→ **Exercise brief**: Write the records out again, keeping each line exactly as it is.

→ **Raw data**:
=-=-=

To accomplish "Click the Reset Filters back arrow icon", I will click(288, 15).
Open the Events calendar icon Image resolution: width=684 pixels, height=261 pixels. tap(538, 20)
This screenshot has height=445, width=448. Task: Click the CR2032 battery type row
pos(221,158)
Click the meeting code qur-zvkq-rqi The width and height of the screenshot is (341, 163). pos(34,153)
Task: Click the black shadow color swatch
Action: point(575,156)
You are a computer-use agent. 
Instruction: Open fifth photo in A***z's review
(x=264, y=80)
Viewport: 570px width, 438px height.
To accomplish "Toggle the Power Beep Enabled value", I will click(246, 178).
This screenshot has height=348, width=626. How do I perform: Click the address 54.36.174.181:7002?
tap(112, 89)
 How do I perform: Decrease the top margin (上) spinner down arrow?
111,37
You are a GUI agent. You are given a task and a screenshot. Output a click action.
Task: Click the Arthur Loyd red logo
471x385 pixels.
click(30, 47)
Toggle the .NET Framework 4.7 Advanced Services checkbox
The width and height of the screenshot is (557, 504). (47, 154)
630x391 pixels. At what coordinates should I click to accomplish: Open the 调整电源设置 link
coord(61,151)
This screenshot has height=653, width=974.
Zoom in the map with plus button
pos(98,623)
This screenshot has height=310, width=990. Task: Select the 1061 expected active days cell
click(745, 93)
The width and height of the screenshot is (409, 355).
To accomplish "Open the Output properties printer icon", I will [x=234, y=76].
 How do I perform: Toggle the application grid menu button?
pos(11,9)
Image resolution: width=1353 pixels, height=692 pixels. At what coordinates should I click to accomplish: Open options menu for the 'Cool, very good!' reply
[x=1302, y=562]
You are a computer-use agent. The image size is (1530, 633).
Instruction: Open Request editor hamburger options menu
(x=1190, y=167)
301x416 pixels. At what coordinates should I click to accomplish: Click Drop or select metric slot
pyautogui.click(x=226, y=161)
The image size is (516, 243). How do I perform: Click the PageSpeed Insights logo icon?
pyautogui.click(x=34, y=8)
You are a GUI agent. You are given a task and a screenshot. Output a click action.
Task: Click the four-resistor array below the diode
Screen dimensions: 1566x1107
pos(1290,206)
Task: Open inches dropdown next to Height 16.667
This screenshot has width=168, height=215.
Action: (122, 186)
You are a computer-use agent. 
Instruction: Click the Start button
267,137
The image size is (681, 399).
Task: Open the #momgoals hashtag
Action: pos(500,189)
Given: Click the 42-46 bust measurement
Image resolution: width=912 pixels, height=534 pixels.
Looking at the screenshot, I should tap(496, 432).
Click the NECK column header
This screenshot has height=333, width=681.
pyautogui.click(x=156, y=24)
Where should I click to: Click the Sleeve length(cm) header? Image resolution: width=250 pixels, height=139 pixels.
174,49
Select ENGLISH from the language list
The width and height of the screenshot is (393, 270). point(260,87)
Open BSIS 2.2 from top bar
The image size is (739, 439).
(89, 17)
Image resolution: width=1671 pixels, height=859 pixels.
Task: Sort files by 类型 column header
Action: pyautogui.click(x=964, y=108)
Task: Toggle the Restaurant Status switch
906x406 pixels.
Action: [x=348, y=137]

=-=-=

→ **Answer to this exercise**:
To accomplish "Click the Reset Filters back arrow icon", I will click(288, 15).
Open the Events calendar icon Image resolution: width=684 pixels, height=261 pixels. tap(538, 20)
This screenshot has height=445, width=448. Task: Click the CR2032 battery type row
pos(221,158)
Click the meeting code qur-zvkq-rqi The width and height of the screenshot is (341, 163). pos(34,153)
Task: Click the black shadow color swatch
Action: point(575,156)
You are a computer-use agent. 
Instruction: Open fifth photo in A***z's review
(x=264, y=80)
Viewport: 570px width, 438px height.
To accomplish "Toggle the Power Beep Enabled value", I will click(246, 178).
This screenshot has height=348, width=626. How do I perform: Click the address 54.36.174.181:7002?
tap(112, 89)
 How do I perform: Decrease the top margin (上) spinner down arrow?
111,37
You are a GUI agent. You are given a task and a screenshot. Output a click action.
Task: Click the Arthur Loyd red logo
471x385 pixels.
click(30, 47)
Toggle the .NET Framework 4.7 Advanced Services checkbox
The width and height of the screenshot is (557, 504). (47, 154)
630x391 pixels. At what coordinates should I click to accomplish: Open the 调整电源设置 link
coord(61,151)
This screenshot has height=653, width=974.
Zoom in the map with plus button
pos(98,623)
This screenshot has height=310, width=990. Task: Select the 1061 expected active days cell
click(745, 93)
The width and height of the screenshot is (409, 355).
To accomplish "Open the Output properties printer icon", I will [x=234, y=76].
 How do I perform: Toggle the application grid menu button?
pos(11,9)
Image resolution: width=1353 pixels, height=692 pixels. At what coordinates should I click to accomplish: Open options menu for the 'Cool, very good!' reply
[x=1302, y=562]
You are a computer-use agent. The image size is (1530, 633).
Instruction: Open Request editor hamburger options menu
(x=1190, y=167)
301x416 pixels. At what coordinates should I click to accomplish: Click Drop or select metric slot
pyautogui.click(x=226, y=161)
The image size is (516, 243). How do I perform: Click the PageSpeed Insights logo icon?
pyautogui.click(x=34, y=8)
You are a GUI agent. You are given a task and a screenshot. Output a click action.
Task: Click the four-resistor array below the diode
Screen dimensions: 1566x1107
pos(1290,206)
Task: Open inches dropdown next to Height 16.667
This screenshot has width=168, height=215.
Action: (122, 186)
You are a computer-use agent. 
Instruction: Click the Start button
267,137
The image size is (681, 399).
Task: Open the #momgoals hashtag
Action: pos(500,189)
Given: Click the 42-46 bust measurement
Image resolution: width=912 pixels, height=534 pixels.
Looking at the screenshot, I should tap(496, 432).
Click the NECK column header
This screenshot has height=333, width=681.
pyautogui.click(x=156, y=24)
Where should I click to: Click the Sleeve length(cm) header? Image resolution: width=250 pixels, height=139 pixels.
174,49
Select ENGLISH from the language list
The width and height of the screenshot is (393, 270). point(260,87)
Open BSIS 2.2 from top bar
The image size is (739, 439).
(89, 17)
Image resolution: width=1671 pixels, height=859 pixels.
Task: Sort files by 类型 column header
Action: pyautogui.click(x=964, y=108)
Task: Toggle the Restaurant Status switch
906x406 pixels.
Action: [x=348, y=137]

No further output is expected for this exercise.